Rz. 627

Der Abschluss eines Interessenausgleichs ist im Gegensatz zum Sozialplan nicht erzwingbar, auch nicht in der Einigungsstelle. Daraus werden unterschiedliche Schlüsse gezogen: Die Befürworter des Unterlassungsanspruchs argumentieren, gerade wegen der fehlenden Erzwingbarkeit des Interessenausgleichs und der damit verbundenen strukturellen Unterlegenheit des Betriebsrats bedürfe dessen Verhandlungsanspruch des besonderen Schutzes, damit er nicht völlig entwertet werde. Die Gegner des Unterlassungsanspruchs weisen darauf hin, dass dem Betriebsrat auf dem Wege des Unterlassungsanspruchs nicht eine größere Macht zugebilligt werden dürfe, als im Gesetz vorgesehen.[1366]

 

Rz. 628

An dieser Stelle soll lediglich auf zwei Aspekte hingewiesen werden: Zum einen hat das BAG in seiner grundlegenden Entscheidung vom 3.5.1994[1367] den allgemeinen Unterlassungsanspruch im Bereich der sozialen Angelegenheiten des § 87 BetrVG anerkannt. Auch dieser Anspruch ist nicht kodifiziert und war lange umstritten. Ob dieser Unterlassungsanspruch auch für den Bereich der Betriebsänderung gilt, hat das BAG offen gelassen, aber auch nicht ausgeschlossen.

 

Rz. 629

Zum anderen sind in diesem Zusammenhang die EU-Richtlinien 98/59/EG (sog. Massenentlassungs-Richtlinie) und 2002/14/EG (Richtlinie zur Festlegung eines allgemeinen Rahmens für die Unterrichtung und Anhörung der Arbeitnehmer in der Europäischen Gemeinschaft) zu beachten, die z.T. weitergehende Informations- und Beratungsansprüche der Arbeitnehmervertretungen als nach deutschem Recht vorsehen. Diese Richtlinien sind zumindest im Rahmen der richtlinienkonformen Auslegung zwingend zu berücksichtigen.[1368] Diese Richtlinien spielen in der Diskussion um die Begründung des Unterlassungsanspruchs eine immer wichtigere Rolle.[1369]

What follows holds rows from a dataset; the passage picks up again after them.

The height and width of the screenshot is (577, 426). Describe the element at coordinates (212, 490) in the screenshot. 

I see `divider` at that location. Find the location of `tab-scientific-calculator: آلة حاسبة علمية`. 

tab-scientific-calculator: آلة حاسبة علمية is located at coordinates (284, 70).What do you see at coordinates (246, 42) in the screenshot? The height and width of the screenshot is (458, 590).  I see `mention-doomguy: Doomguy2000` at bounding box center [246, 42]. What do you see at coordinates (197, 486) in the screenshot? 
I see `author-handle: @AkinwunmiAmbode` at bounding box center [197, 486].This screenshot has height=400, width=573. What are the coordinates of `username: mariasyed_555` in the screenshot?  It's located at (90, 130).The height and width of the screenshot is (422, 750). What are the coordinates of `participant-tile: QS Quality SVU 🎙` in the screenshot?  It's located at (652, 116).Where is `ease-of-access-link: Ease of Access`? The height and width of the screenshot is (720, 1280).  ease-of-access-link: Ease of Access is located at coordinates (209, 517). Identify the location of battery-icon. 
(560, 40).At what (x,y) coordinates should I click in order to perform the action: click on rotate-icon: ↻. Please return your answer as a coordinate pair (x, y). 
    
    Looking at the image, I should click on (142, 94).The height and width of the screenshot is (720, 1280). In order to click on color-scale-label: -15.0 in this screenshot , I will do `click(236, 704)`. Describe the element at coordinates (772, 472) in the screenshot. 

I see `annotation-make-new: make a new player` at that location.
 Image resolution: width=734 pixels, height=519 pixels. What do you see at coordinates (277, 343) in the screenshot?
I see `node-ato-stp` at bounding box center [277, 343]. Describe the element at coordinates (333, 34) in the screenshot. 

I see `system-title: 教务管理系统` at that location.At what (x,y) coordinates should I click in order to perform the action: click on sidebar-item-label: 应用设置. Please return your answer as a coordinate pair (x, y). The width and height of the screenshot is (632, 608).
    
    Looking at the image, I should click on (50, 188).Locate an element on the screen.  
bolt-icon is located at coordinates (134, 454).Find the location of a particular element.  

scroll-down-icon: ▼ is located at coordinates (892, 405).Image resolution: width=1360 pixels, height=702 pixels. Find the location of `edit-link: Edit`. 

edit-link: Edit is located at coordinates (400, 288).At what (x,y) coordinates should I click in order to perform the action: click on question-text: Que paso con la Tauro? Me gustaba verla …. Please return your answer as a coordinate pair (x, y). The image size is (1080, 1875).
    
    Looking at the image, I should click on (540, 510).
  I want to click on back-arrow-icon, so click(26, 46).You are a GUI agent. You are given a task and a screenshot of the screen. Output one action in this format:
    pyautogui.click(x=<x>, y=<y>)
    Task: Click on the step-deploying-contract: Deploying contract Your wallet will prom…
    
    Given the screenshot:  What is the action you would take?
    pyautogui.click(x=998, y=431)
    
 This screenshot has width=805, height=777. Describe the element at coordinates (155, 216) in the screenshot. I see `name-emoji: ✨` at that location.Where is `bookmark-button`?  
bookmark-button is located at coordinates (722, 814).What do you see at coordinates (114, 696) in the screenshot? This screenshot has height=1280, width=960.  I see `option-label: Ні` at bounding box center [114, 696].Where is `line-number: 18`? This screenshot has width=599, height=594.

[1366] Zur Argumentation im Einzelnen Fitting u.a., § 111 Rn 131 ff.; ErfK/Kania, § 111 BetrVG Rn 27; GK-BetrVG/Oetker, § 111 Rn 276 f.
[1367] BAG 3.5.1994 – 1 ABR 24/93, AP Nr. 23 zu § 23 BetrVG 1972; zwar hat das BAG den allgemeinen Unterlassungsanspruch im Bereich der personellen Einzelmaßnahmen inzwischen abgelehnt, jedoch mit der Begründung, dass der Gesetzgeber in § 101 BetrVG die Rechtsfolgen eines Verstoßes gegen die prozeduralen Anforderungen des Betriebsverfassungsgesetzes ausdrücklich geregelt habe, BAG 23.6.2009 – 1 ABR 23/08, AP BetrVG 1972 § 99 Versetzung Nr. 48.
[1369] LAG Hamm 20.4.2012 – 10 TaBVGa 3/12, juris; LAG Schleswig-Holstein 15.12.2010 – 3 TaBVGa 12/10, DB 2011, 714; LAG München 22.12.2008 – 6 TaBVGa 6/08, BB 2010, 896 – s. insbesondere zu dieser Entscheidung Lipinski/Reinhardt NZA 2009, 1184; ArbG Gelsenkirchen 30.11.2006 – 5 BVGa 9/06, AE 01/07 Nr. 47; ArbG Regensburg 24.6.2005 – 3 BVGa 5/05, n.v., allerdings von der zweiten Instanz aufgehoben; Richardi/Annuß, § 111 BetrVG Rn 168; Fauser/Nacken, NZA 2006, 1136 f.; Bruns, AuR 2003, 15 f.; Pflüger, DB 1998, 2062 f; Karthaus, AuR 2007, 114 ff.